[Begin Records to use]

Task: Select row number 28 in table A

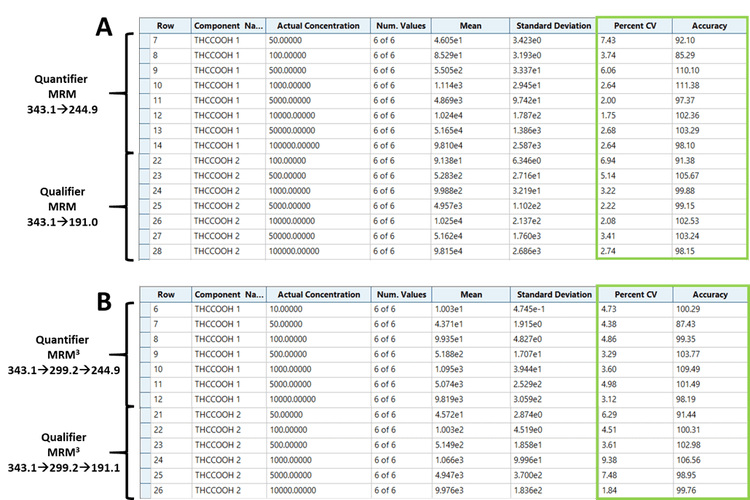Action: [159, 250]
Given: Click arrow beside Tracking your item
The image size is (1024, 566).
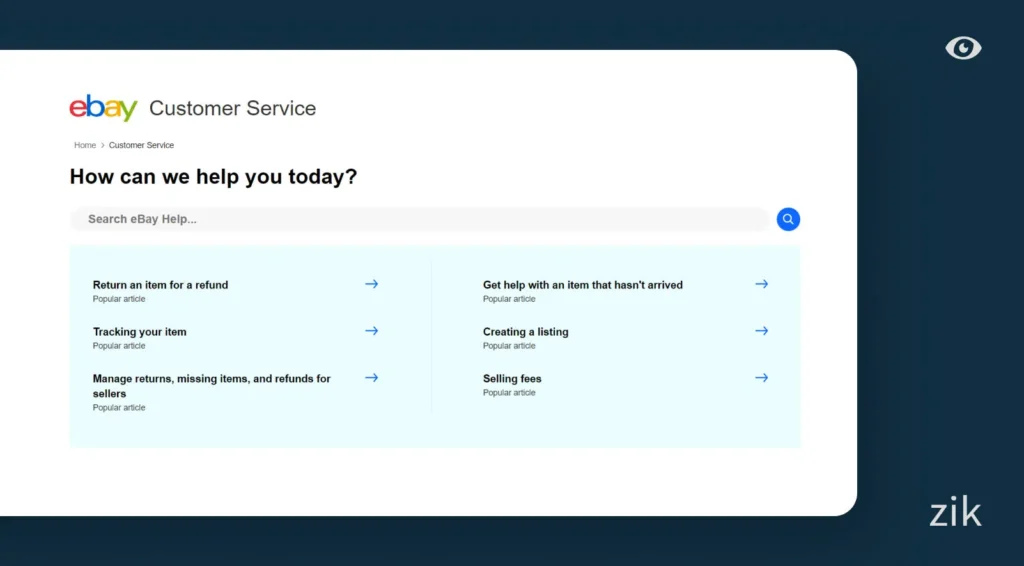Looking at the screenshot, I should click(371, 331).
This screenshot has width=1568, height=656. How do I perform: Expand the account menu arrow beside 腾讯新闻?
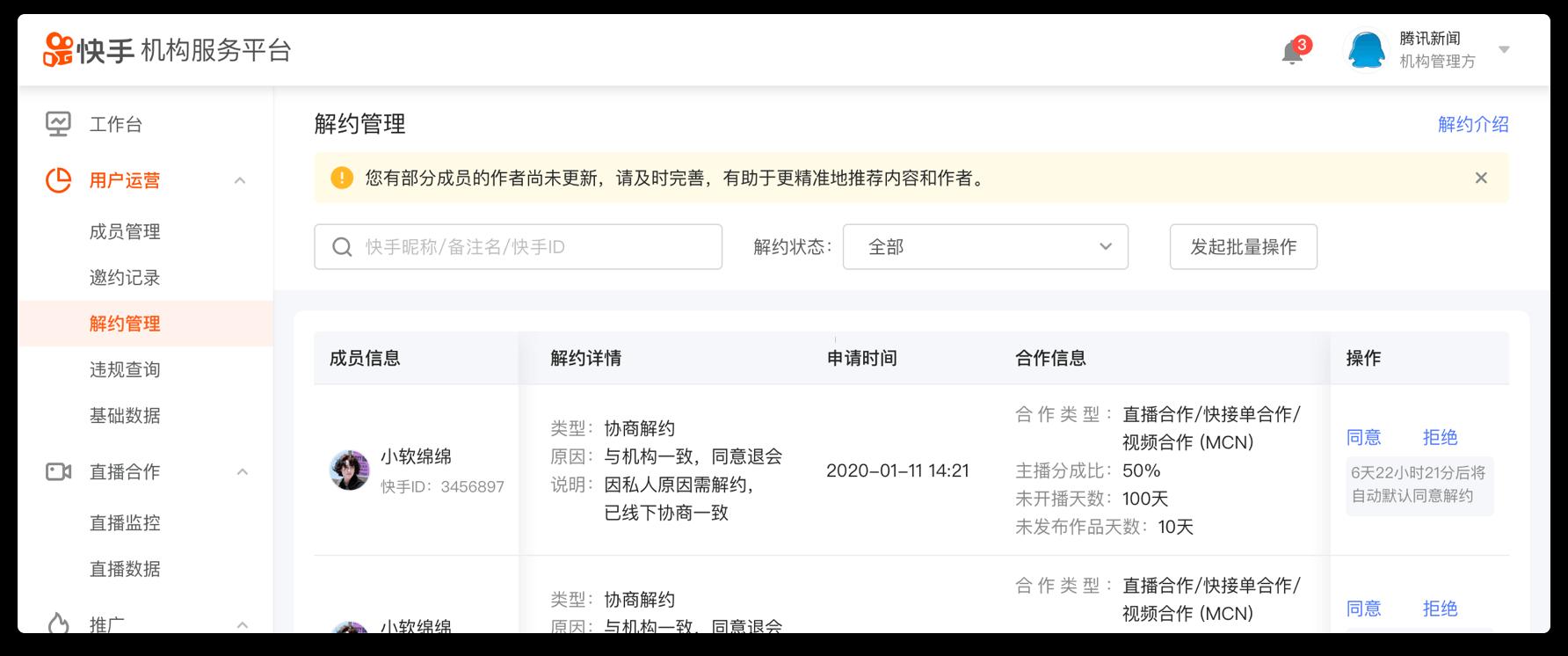point(1504,50)
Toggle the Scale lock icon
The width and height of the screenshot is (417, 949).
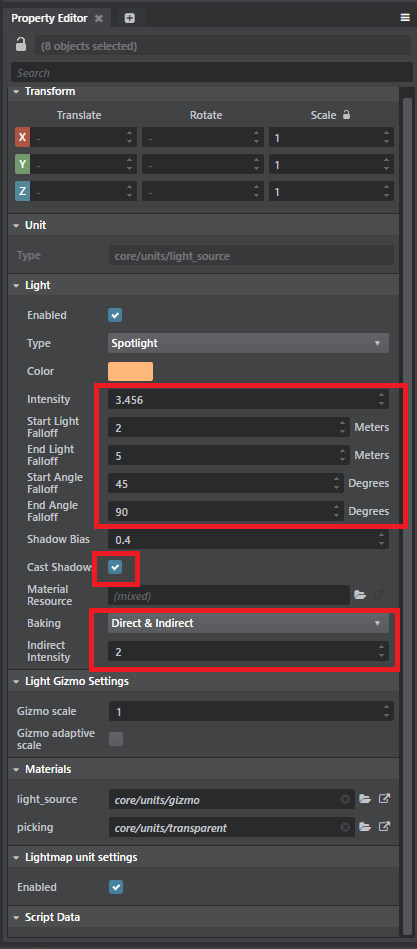346,114
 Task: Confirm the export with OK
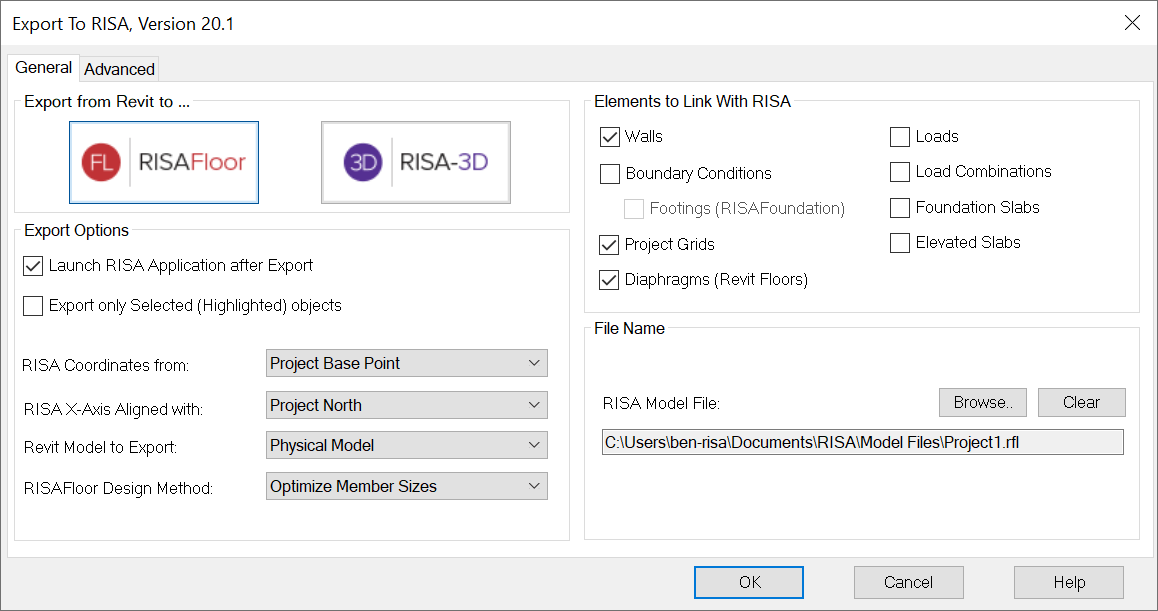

[End Records to use]

**Instruction**
Output every line of the entries above as a Markdown table with two columns, Row and Line, skipping blank lines and numbering each remaining line. Leave the pictures out of the answer.

**Task solution**
| Row | Line |
|---|---|
| 1 | Task: Select row number 28 in table A |
| 2 | Action: [159, 250] |
| 3 | Given: Click arrow beside Tracking your item |
| 4 | The image size is (1024, 566). |
| 5 | Looking at the screenshot, I should click(371, 331). |
| 6 | This screenshot has width=1568, height=656. How do I perform: Expand the account menu arrow beside 腾讯新闻? |
| 7 | point(1504,50) |
| 8 | Toggle the Scale lock icon |
| 9 | The width and height of the screenshot is (417, 949). |
| 10 | 346,114 |
| 11 |  Task: Confirm the export with OK |